• **PROBLEM STATEMENT**
If a line in the data has the string "will", please show it.

• **RECORDS FOR THE TASK**
-------------------------

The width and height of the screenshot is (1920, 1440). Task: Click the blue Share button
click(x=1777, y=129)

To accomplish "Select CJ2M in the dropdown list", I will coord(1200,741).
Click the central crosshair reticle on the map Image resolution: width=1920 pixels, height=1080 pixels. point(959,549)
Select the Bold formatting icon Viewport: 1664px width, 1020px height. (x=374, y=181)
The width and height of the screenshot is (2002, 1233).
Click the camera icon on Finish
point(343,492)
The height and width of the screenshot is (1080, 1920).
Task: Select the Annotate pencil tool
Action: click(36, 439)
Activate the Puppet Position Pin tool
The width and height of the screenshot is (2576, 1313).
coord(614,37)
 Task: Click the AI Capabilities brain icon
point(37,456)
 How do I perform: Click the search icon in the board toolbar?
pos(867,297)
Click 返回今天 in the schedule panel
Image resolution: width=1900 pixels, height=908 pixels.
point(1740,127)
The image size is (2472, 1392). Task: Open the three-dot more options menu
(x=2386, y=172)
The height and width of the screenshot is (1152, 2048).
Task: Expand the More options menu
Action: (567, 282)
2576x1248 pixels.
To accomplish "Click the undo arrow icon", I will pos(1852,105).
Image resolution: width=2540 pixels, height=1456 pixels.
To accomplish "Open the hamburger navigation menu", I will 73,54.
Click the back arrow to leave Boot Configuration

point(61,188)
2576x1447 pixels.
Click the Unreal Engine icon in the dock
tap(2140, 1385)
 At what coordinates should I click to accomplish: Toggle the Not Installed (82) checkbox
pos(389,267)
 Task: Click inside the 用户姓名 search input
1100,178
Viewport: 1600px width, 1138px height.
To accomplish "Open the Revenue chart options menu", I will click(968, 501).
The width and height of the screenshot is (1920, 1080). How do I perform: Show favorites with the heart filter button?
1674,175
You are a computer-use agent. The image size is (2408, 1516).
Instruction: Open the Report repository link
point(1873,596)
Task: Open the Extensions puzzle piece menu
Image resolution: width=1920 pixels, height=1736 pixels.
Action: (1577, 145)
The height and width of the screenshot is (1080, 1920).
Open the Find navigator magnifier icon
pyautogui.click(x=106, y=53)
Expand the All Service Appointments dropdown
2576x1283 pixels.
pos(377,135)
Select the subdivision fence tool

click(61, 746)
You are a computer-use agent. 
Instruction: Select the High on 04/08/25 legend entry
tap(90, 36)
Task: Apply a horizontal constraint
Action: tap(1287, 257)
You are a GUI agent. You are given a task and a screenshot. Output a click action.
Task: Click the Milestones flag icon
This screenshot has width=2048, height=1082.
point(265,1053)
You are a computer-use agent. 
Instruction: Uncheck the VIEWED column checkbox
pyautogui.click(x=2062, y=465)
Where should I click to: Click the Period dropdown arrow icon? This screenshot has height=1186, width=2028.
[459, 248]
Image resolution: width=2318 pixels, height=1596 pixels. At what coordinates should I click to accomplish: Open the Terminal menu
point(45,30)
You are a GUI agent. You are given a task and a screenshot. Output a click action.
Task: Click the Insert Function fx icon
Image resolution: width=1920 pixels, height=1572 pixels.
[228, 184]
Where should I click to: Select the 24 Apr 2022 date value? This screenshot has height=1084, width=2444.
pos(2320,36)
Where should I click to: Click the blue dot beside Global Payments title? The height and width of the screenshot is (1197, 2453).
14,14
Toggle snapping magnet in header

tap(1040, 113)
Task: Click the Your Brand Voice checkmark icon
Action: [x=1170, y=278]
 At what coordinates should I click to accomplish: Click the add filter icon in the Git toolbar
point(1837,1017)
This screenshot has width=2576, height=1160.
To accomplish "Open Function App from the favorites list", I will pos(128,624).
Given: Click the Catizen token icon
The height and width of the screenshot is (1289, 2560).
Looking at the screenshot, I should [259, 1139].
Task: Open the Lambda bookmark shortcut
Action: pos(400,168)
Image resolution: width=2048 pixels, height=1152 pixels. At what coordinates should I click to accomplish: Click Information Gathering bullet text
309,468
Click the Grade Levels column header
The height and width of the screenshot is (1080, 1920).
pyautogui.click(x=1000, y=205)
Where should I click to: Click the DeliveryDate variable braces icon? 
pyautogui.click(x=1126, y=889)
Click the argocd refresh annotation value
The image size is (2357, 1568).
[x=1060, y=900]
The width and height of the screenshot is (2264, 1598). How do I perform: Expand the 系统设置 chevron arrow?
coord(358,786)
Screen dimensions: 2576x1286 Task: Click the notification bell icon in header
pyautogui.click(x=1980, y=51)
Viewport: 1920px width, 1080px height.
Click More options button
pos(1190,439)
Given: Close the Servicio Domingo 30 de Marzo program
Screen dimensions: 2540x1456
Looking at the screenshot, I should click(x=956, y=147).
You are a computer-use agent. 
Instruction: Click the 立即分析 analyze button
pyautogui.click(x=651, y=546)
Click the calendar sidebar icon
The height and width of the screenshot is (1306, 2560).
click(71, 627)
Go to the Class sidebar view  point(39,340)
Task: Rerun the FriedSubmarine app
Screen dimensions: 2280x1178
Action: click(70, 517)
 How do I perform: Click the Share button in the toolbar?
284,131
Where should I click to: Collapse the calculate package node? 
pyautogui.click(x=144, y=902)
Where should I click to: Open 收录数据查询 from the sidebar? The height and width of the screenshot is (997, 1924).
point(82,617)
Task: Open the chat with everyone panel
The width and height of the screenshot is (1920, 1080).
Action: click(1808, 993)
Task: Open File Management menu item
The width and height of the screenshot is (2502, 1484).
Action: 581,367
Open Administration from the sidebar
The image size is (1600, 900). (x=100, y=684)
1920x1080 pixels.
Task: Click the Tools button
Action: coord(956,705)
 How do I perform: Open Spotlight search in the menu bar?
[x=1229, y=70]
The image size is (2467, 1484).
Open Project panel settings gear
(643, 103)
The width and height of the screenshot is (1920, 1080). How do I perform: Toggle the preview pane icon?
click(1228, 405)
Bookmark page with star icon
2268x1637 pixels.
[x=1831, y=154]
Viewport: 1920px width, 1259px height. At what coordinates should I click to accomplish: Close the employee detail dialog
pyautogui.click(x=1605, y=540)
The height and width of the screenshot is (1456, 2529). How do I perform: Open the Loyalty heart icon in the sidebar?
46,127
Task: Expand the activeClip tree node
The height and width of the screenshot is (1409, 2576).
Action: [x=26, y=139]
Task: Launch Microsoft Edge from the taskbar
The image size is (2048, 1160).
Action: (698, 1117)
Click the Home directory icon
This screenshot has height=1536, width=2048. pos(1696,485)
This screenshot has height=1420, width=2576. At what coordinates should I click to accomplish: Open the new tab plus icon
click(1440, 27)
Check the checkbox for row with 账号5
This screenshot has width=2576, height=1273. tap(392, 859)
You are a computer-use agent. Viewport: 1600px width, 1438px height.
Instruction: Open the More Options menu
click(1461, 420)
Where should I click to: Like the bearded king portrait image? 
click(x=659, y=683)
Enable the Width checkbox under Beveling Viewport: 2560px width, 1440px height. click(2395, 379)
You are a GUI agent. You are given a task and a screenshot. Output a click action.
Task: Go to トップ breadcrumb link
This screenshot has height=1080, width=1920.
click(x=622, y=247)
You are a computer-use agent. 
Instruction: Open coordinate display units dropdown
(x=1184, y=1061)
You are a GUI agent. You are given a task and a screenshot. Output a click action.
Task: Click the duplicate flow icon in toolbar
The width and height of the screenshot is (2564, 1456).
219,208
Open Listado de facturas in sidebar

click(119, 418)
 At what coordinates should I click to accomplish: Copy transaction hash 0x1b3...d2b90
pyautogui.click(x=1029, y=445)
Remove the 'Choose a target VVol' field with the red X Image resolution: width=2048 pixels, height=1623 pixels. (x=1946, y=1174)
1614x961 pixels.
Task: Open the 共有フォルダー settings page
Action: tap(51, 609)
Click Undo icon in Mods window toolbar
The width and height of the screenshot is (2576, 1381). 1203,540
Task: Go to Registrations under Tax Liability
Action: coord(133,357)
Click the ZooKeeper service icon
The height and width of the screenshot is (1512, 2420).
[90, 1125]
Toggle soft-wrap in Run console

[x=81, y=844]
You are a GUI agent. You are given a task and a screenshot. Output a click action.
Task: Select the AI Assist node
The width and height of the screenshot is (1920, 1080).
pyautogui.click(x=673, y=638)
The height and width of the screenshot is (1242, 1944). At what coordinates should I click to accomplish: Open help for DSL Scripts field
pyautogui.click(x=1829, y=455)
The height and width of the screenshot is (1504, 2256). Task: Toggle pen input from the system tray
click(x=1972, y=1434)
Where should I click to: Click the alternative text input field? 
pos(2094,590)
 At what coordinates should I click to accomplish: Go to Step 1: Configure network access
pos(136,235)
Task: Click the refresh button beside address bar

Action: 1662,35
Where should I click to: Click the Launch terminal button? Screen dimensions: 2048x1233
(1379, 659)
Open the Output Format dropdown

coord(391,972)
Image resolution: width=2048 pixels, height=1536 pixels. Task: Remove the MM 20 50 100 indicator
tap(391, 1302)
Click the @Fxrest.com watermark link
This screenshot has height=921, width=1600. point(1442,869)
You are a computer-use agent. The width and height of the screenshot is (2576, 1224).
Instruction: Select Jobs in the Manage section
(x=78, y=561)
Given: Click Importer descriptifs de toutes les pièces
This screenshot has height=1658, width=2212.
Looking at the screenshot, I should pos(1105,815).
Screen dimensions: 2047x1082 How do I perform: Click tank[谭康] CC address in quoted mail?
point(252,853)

-------------------------

• **RESPONSE TO THE EXERCISE**
To accomplish "Select CJ2M in the dropdown list", I will coord(1200,741).
To accomplish "Click the undo arrow icon", I will pos(1852,105).
To accomplish "Open the hamburger navigation menu", I will 73,54.
To accomplish "Open the Revenue chart options menu", I will click(968, 501).
To accomplish "Open Function App from the favorites list", I will pos(128,624).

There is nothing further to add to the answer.